● TASK DESCRIPTION
This task is to restate all of the entries exactly.

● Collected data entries
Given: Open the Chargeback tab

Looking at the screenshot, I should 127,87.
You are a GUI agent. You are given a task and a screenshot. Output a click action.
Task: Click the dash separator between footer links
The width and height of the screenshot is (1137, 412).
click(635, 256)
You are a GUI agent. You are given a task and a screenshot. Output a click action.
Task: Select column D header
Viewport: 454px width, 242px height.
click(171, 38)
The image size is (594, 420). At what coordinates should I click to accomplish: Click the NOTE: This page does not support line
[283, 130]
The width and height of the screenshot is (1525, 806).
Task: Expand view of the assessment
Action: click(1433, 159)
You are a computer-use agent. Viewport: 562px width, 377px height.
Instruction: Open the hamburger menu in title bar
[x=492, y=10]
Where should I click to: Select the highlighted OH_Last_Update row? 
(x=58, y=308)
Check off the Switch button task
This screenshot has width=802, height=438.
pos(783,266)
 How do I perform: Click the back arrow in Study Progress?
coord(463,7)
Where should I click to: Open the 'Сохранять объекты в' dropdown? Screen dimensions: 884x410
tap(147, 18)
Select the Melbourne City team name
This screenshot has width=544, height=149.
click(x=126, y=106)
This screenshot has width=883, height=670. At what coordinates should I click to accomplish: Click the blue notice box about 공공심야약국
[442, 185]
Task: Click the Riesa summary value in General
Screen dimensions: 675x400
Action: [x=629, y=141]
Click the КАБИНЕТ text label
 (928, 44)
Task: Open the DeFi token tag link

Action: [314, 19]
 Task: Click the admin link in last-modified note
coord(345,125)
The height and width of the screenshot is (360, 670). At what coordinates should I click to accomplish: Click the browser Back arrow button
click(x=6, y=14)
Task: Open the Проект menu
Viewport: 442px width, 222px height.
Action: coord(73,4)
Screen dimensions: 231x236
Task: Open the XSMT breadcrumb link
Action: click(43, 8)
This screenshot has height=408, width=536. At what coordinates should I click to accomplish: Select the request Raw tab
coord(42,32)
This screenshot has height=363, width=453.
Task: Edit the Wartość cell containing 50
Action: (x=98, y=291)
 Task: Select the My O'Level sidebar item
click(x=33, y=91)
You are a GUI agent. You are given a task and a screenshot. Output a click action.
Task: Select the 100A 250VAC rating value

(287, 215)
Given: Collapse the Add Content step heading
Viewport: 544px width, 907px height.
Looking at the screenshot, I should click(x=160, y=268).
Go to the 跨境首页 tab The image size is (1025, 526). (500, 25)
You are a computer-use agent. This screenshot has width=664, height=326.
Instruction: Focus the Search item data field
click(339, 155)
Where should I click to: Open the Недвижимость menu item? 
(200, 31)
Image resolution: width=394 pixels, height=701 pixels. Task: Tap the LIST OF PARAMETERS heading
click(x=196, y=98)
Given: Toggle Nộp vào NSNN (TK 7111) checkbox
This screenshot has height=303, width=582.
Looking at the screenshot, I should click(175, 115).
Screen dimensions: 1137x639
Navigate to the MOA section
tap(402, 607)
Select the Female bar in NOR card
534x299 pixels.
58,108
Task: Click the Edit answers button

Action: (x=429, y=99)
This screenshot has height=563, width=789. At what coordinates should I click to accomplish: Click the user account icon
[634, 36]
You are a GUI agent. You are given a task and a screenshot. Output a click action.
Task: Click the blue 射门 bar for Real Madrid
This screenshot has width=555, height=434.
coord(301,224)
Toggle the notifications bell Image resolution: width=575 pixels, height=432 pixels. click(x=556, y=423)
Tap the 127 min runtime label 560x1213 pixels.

● TASK RESPONSE
Given: Open the Chargeback tab

Looking at the screenshot, I should 127,87.
You are a GUI agent. You are given a task and a screenshot. Output a click action.
Task: Click the dash separator between footer links
The width and height of the screenshot is (1137, 412).
click(635, 256)
You are a GUI agent. You are given a task and a screenshot. Output a click action.
Task: Select column D header
Viewport: 454px width, 242px height.
click(171, 38)
The image size is (594, 420). At what coordinates should I click to accomplish: Click the NOTE: This page does not support line
[283, 130]
The width and height of the screenshot is (1525, 806).
Task: Expand view of the assessment
Action: click(1433, 159)
You are a computer-use agent. Viewport: 562px width, 377px height.
Instruction: Open the hamburger menu in title bar
[x=492, y=10]
Where should I click to: Select the highlighted OH_Last_Update row? 
(x=58, y=308)
Check off the Switch button task
This screenshot has width=802, height=438.
pos(783,266)
 How do I perform: Click the back arrow in Study Progress?
coord(463,7)
Where should I click to: Open the 'Сохранять объекты в' dropdown? Screen dimensions: 884x410
tap(147, 18)
Select the Melbourne City team name
This screenshot has width=544, height=149.
click(x=126, y=106)
This screenshot has width=883, height=670. At what coordinates should I click to accomplish: Click the blue notice box about 공공심야약국
[442, 185]
Task: Click the Riesa summary value in General
Screen dimensions: 675x400
Action: [x=629, y=141]
Click the КАБИНЕТ text label
 (928, 44)
Task: Open the DeFi token tag link

Action: [314, 19]
 Task: Click the admin link in last-modified note
coord(345,125)
The height and width of the screenshot is (360, 670). At what coordinates should I click to accomplish: Click the browser Back arrow button
click(x=6, y=14)
Task: Open the Проект menu
Viewport: 442px width, 222px height.
Action: coord(73,4)
Screen dimensions: 231x236
Task: Open the XSMT breadcrumb link
Action: click(43, 8)
This screenshot has height=408, width=536. At what coordinates should I click to accomplish: Select the request Raw tab
coord(42,32)
This screenshot has height=363, width=453.
Task: Edit the Wartość cell containing 50
Action: (x=98, y=291)
 Task: Select the My O'Level sidebar item
click(x=33, y=91)
You are a GUI agent. You are given a task and a screenshot. Output a click action.
Task: Select the 100A 250VAC rating value

(287, 215)
Given: Collapse the Add Content step heading
Viewport: 544px width, 907px height.
Looking at the screenshot, I should click(x=160, y=268).
Go to the 跨境首页 tab The image size is (1025, 526). (500, 25)
You are a computer-use agent. This screenshot has width=664, height=326.
Instruction: Focus the Search item data field
click(339, 155)
Where should I click to: Open the Недвижимость menu item? 
(200, 31)
Image resolution: width=394 pixels, height=701 pixels. Task: Tap the LIST OF PARAMETERS heading
click(x=196, y=98)
Given: Toggle Nộp vào NSNN (TK 7111) checkbox
This screenshot has height=303, width=582.
Looking at the screenshot, I should click(175, 115).
Screen dimensions: 1137x639
Navigate to the MOA section
tap(402, 607)
Select the Female bar in NOR card
534x299 pixels.
58,108
Task: Click the Edit answers button

Action: (x=429, y=99)
This screenshot has height=563, width=789. At what coordinates should I click to accomplish: Click the user account icon
[634, 36]
You are a GUI agent. You are given a task and a screenshot. Output a click action.
Task: Click the blue 射门 bar for Real Madrid
This screenshot has width=555, height=434.
coord(301,224)
Toggle the notifications bell Image resolution: width=575 pixels, height=432 pixels. click(x=556, y=423)
Tap the 127 min runtime label 560x1213 pixels.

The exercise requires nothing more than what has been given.